Por isso, o treinamento de pais tem sido aplicado no tratamento psicoterapêutico em uma ampla variedade de dificuldades na infância e adolescência e como uma primeira intervenção em caso de haver risco de negligência ou maus-tratos.
TCC
Na terapia cognitivo-comportamental (TCC), se ressalta sempre a necessidade de que os cuidadores sejam observados e orientados pelos profissionais da saúde mental, com a intenção de maximizar os benefícios tanto para os filhos quanto para as famílias.
Há diversas maneiras para os pais intervirem positivamente no tratamento dos seus filhos, independentemente do transtorno a ser trabalhado. A TCC se baseia no uso de estratégias que visam corrigir pensamentos disfuncionais e seus consequentes sintomas emocionais, fisiológicos e comportamentais.
Isso porque, normalmente, os comportamentos inapropriados das crianças são fruto de um processo educacional resultante de suas interações sociais, incluindo as aprendizagens e as vivências familiares.
Assim, com o treinamento de pais para que corrijam seus pensamentos e suas atuações no contexto familiar, se ajustam as interações em um dos contextos que mais influenciam o pensamento e, portanto, o comportamento dos filhos.
TÉCNICAS
Uma das primeiras fases do treinamento de pais é a definição dos problemas apresentados pela garotada. É importante discriminar os contingentes de reforço ou punição na emissão dos comportamentos, além de avaliar a frequência, a intensidade e a duração do problema.
O conteúdo do treinamento de pais envolve basicamente técnicas de condicionamento operante e aprendizagem social.
Estimula-se os cuidadores a utilizarem, primordialmente, reforço positivo, através de elogios e brincadeiras, para aumentar o comportamento pró-social. A iniciativa faz com que a criança e o adolescente se sintam valorizados, levando à obediência, que se generaliza a outras situações.
Nessa etapa, são dadas instruções sobre as características dos pais e filhos que modulam o comportamento mutuamente e sobre como aumentar e melhorar a qualidade do tempo e da atenção dispensados aos menores com medidas específicas.
CONTINGÊNCIAS
A economia de fichas, uma intervenção comportamental baseada em contingências, também pode ser empregada. Consiste em um sistema de reforço que ocorre quando o indivíduo produz comportamentos desejados no qual se administram fichas que são trocadas posteriormente por reforços mais valiosos, mas são retiradas quando ocorrem comportamentos indesejados.

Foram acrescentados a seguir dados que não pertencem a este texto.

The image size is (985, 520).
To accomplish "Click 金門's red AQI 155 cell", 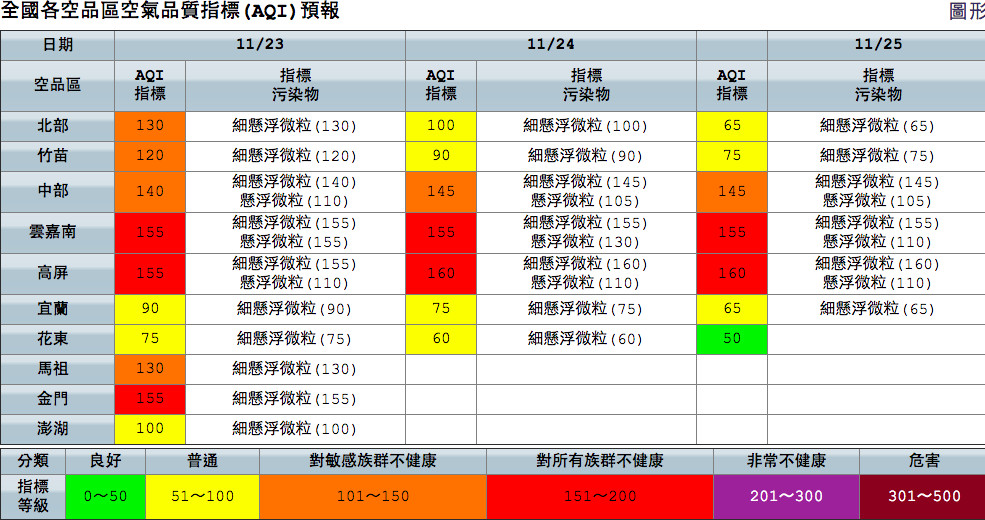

Também podem ser empregados procedimentos envolvendo o processo de extinção e punição leve. O emprego de estratégias mais efetivas para dar ordens e instruções diminui o número e a frequência das ordens, o que aumenta as taxas de obediência dos pequenos.
Já o timeout é uma técnica que remove a criança de uma situação reforçadora, de maneira temporária e planejada, com o fim de servir como um instrumento de aprendizagem. Técnicas como ignorar comportamentos indesejáveis também são empregadas.
BARALHO
Um importante recurso que também pode ser utilizado no engajamento dos cuidadores na psicoterapia infantil é o "Baralho de treinamento de pais - Aprendendo a resolver dificuldades com as crianças", de autoria dos psicólogos Rodrigo Giacobo Serra e Marcelo Goldstein Spritzer.
Com base na TCC, a ferramenta apoia os terapeutas na psicoeducação dos pais mediante o desenvolvimento de estratégias e de habilidades que contribuem com a modificação de comportamentos de crianças de até 12 anos.
O foco é a redução dos comportamentos desadaptativos, melhorando os sintomas apresentados. Nessa perspectiva, os adultos aprendem os princípios de controle de contingências, assim como são estimulados a construir um padrão de relacionamento com seus filhos baseado na validação emocional e em relacionamentos saudáveis na família.
Os pais são psicoeducados sobre a relação existente entre seus pensamentos, emoções e tomadas de decisão frente aos comportamentos dos filhos. Nesse sentido, os processos de regulação emocional e de reestruturação cognitiva desenvolvidos no baralho visam a instauração de práticas parentais mais assertivas.